For the first several years after we returned from the Broken Citadel, Father tried to force Mara’s magic to manifest. He found some scholar from the Jungle Realm who told him about others whose magic was delayed, and how it usually took a traumatic event to trigger it.
So he’d stick her hand in a fire to see if she was resistant to flames. He’d stir poison into her breakfast to see if she was immune to it. One cold night I had to drag her out of the well in the garden because he’d tied a rock to her foot and thrown her in, hoping she could breathe underwater. I’ll never forget the cold, slimy feeling of her skin or the rasping, heaving coughs she made as I clutched her to my chest. I thought he’d stopped all that, but maybe he hadn’t. Maybe he’s just gotten better at hiding it.

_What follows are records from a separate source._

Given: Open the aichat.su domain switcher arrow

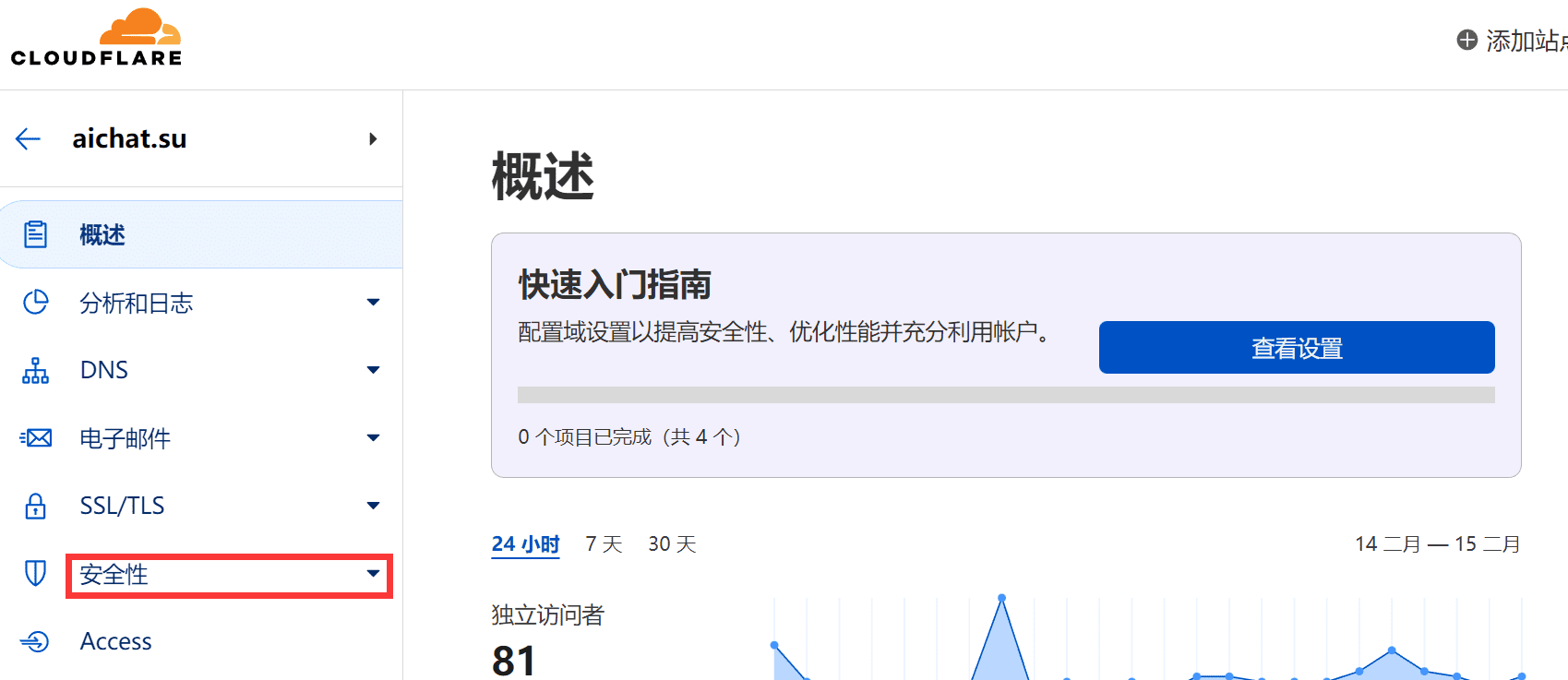Looking at the screenshot, I should tap(373, 139).
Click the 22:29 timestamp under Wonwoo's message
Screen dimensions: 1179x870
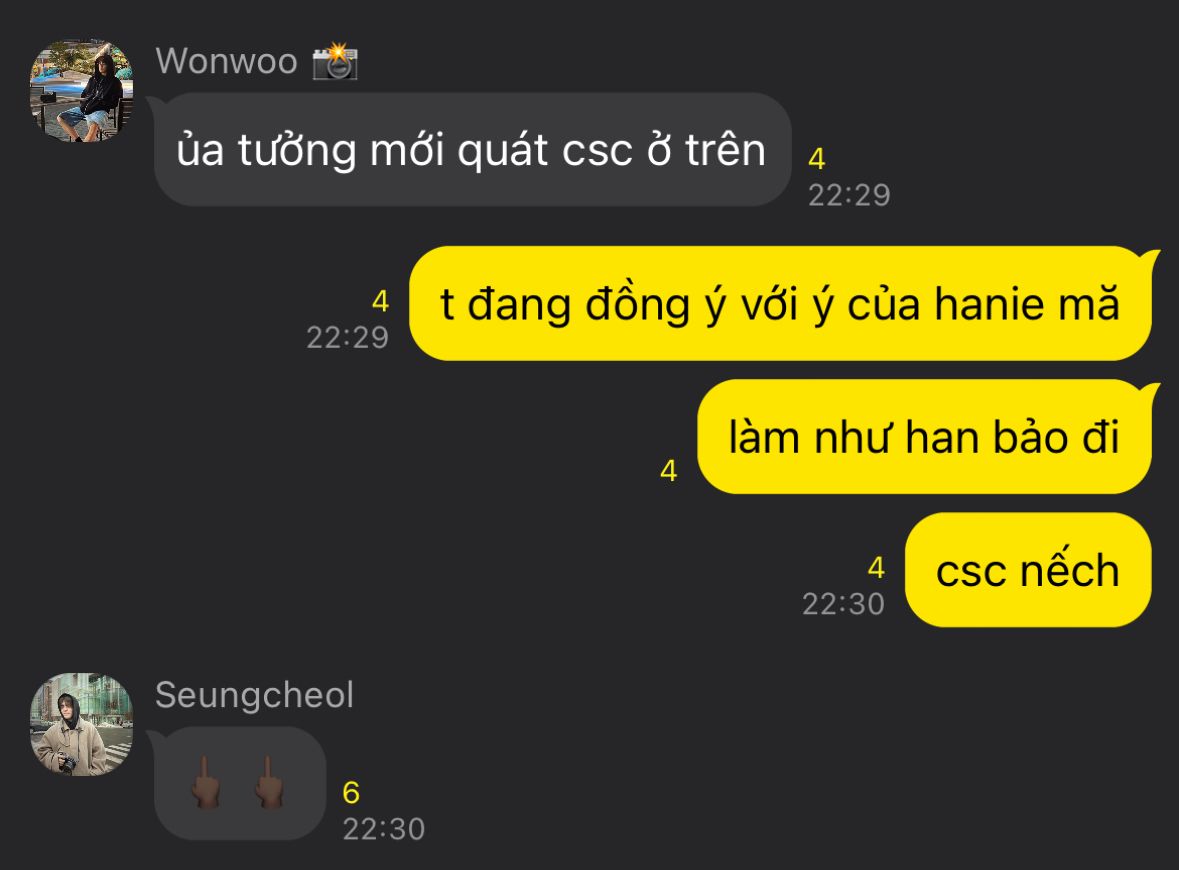point(849,196)
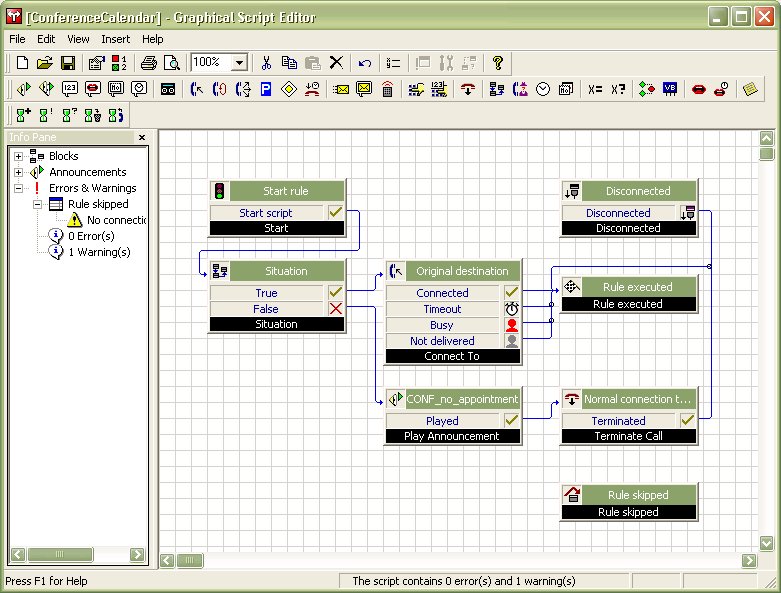Viewport: 781px width, 593px height.
Task: Pick the VB script block icon
Action: pyautogui.click(x=669, y=89)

Maybe—
“No,” she says, mouth drooping but voice forceful. “He gave up on me a long time ago. I use that for tea.” She gives me a watery smile. “Want some?”
I’m simultaneously relieved by her words and devastated by her phrasing. My stomach is churning, but I nod anyway. “Tea would be nice.”
She picks up one of the bags of herbs, which I now realize are tea leaves, and dumps it into a beaker of fresh water, swapping this with the stale one above the candle. Then she strikes a match and holds the fire to the wick. Once the tea is steeping, she pulls some crackers and jams out of the stand by her bedside and holds them out.
“We might as well make a meal of it,” she says. “I’d rather not find out if Father tries to serve orphan for dinner tonight.”
I snort, accepting the tin she hands me, and we sit side by side on the floor to share our makeshift dinner.
But no matter how light our conversation is or how sweet the lemon and lavender curd we spread on our buttery crackers might be, I never stop noticing the blackness on the wall. I remember sitting in this same room with Mara when we were younger, staying up late and giggling freely. There were never any secrets then. There were no shadows seeping in.
But so much has changed, and although the chat we share now is pleasant, it’s not the same. It can’t be, not when it takes place against the background of that enveloping, all-consuming blackness.
Still, I feel like the magic has taken enough from me already, and I won a victory against it today. I kept my control even when its bloodlust surged. I didn’t kill, and now I won’t have to. So no matter how uncomfortable that mural makes me, I don’t leave. I stay until the wall matches the sky outside. And then I stay even longer, until stars begin to make the darkness softer.